Griffin was one of the appointments made under the exception which was slipped into the renewal of the USA Patriot Act in March 2006 that allowed the Attorney General to name interim replacements without Senate confirmation. See Terminator In Chief. That change was eliminated once Attorneygate was exposed. It is clear that Griffin doesn't want to go through the Senate confirmation process which would be necessary to keep his job. Answering questions about his prior job duties might prove a wee bit difficult.
Voting rights attorney Robert F. Kennedy Jr. has called for prison time for the new US Attorney for Arkansas, Timothy Griffin and investigation of Griffin’s former boss, Karl Rove, chief political advisor to President Bush.

“Timothy Griffin,” said Kennedy,”who is the new US attorney in Arkansas, was actually the mastermind behind the voter fraud efforts by the Bush Administration to disenfranchise over a million voters through ‘caging’ techniques - which are illegal.”

This is from an article by Greg Palast that my husband Dave sent me, detailing Griffin's involvement in "caging" of minority voters in Florida during the last election, RFK: Rove And Rove’s Brain, ‘Should Be In Jail,’ Not In Office, which explains:

‘Caging’ lists are “absolutely illegal” under the Voting Rights Act, noted Kennedy on his Air America program, Ring of Fire. The 1965 law makes it a felony crime to challenge voters when race is a factor in the targeting. African-American voters comprised the bulk of the 70,000 voters ‘caged’ in a single state, Florida.
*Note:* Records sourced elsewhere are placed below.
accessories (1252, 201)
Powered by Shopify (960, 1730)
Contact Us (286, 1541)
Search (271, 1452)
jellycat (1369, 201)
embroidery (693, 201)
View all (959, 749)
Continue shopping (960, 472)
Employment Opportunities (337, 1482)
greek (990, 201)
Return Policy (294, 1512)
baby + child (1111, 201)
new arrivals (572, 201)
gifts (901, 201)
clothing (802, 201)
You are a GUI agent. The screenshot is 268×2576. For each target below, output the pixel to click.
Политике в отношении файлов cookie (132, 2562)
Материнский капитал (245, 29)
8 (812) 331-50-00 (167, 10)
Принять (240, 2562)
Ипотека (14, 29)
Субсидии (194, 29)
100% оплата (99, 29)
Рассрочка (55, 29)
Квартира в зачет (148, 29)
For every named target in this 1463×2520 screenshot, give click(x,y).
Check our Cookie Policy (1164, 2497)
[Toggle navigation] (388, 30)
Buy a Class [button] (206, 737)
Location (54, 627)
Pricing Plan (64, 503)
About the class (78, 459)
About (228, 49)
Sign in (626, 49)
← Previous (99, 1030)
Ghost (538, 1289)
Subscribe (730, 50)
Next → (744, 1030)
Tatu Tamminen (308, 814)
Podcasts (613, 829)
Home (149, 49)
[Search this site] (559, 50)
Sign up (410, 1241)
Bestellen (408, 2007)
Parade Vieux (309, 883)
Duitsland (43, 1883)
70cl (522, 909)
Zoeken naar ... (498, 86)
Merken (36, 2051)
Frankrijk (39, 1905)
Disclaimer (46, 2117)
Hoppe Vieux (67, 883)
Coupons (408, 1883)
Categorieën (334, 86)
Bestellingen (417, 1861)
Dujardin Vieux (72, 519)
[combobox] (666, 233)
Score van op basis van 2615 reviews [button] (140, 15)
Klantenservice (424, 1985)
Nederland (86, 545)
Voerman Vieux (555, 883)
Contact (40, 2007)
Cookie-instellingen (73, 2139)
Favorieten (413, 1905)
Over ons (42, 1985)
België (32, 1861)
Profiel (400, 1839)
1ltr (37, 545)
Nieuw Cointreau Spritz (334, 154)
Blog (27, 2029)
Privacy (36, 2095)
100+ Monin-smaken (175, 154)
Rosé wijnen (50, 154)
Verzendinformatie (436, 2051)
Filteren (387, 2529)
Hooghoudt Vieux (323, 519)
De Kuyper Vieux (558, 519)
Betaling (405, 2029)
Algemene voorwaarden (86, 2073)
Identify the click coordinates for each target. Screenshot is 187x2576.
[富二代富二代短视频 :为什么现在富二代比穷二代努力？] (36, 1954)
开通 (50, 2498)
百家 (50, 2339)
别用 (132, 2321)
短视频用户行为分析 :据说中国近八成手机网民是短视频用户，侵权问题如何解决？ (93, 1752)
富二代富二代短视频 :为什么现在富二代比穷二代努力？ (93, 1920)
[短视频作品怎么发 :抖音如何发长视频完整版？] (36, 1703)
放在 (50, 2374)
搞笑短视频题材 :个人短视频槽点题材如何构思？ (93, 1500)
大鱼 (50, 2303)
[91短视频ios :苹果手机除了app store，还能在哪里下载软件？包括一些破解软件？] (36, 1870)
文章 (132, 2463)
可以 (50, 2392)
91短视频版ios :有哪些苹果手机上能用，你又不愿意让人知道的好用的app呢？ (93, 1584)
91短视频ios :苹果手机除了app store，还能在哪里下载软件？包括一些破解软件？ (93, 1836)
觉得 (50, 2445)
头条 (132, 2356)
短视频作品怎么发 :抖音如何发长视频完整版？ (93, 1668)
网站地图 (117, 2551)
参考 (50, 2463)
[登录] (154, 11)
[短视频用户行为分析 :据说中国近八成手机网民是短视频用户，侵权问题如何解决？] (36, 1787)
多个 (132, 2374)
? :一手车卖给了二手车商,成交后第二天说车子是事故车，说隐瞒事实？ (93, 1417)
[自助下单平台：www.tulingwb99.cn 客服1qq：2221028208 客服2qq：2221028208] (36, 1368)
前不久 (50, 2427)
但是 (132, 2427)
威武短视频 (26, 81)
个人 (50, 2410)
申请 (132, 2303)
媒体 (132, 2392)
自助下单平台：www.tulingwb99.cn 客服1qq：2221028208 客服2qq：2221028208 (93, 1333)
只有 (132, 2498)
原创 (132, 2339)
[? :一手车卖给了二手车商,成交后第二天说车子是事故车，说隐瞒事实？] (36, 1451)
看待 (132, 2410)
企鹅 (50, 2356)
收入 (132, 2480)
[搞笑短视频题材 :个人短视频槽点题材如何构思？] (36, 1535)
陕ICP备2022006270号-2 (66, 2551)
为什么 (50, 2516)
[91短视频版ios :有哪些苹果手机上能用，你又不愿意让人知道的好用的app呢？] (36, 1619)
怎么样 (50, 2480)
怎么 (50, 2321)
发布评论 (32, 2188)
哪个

Palast wrote in his book, “Here’s how the scheme worked. The Bush campaign mailed out letters,” particularly targeting African-American soldiers sent overseas. When the letters sent to the home addresses of the soldiers came back “undeliverable” because the servicemen were in Baghdad or elsewhere, the Republican Party would, “challenge the voter’s registration and thereby prevent their absentee ballots being counted.”

The Republicans successfully challenged “at least one million” votes of minority voters in the 2004 election.

Kennedy, a voting rights attorney, fumed, “What he [Griffin] did was absolutely illegal and he should be in jail. Instead [Griffin] was rewarded with the US Attorney’s office.”

“They [Griffin, Rove and their confederates at the RNC] knew it was illegal.”

Despite various denials by Gonzales during his Judiciary Committee testimony, it was always planned that Griffin's appointment would come under the Patriot Act exception. See Murray Wass' National Journal piece, Administration Withheld E-Mails About Rove. Waas likewise noted Griffin's confirmation problems:
Griffin faced an uphill battle to win Senate confirmation because, in addition to having served as an aide to Rove, he had served as the research director of the Republican National Committee in 2004, when he had been in charge of opposition research efforts against Democratic presidential nominee John Kerry. He had been involved in similar efforts against Al Gore four years earlier as the RNC's deputy research director.
Monica Goodling's testimony before the House Judiciary Committee also referenced Griffin's election activities. Goodling testified that Gonzales' Deputy AG, Paul McNulty, perjured himself, lying to the committee in earlier testimony. Palast describes the lie: McNulty denied Monica had told him about Tim Griffin's "involvement in 'caging' voters" in 2004. See The Goods on Goodling and the Keys to the Kingdom.

With all of the controversy now focused on him, I guess he does want to exit, stage right.

He may be headed back to his old stomping grounds -- working "opposition research" for Fred Thompson's presidential campaign, Former Rove Aide in Talks with Thompson Campaign.

2 comments:

Ron said...

The only good thing I can say for this guy is he at least has the good sense to resign. The BushCo Hubris meter just nudged down a notch.

JudiPhilly said...

But the meter is so out of the stratosphere that it's hard to notice.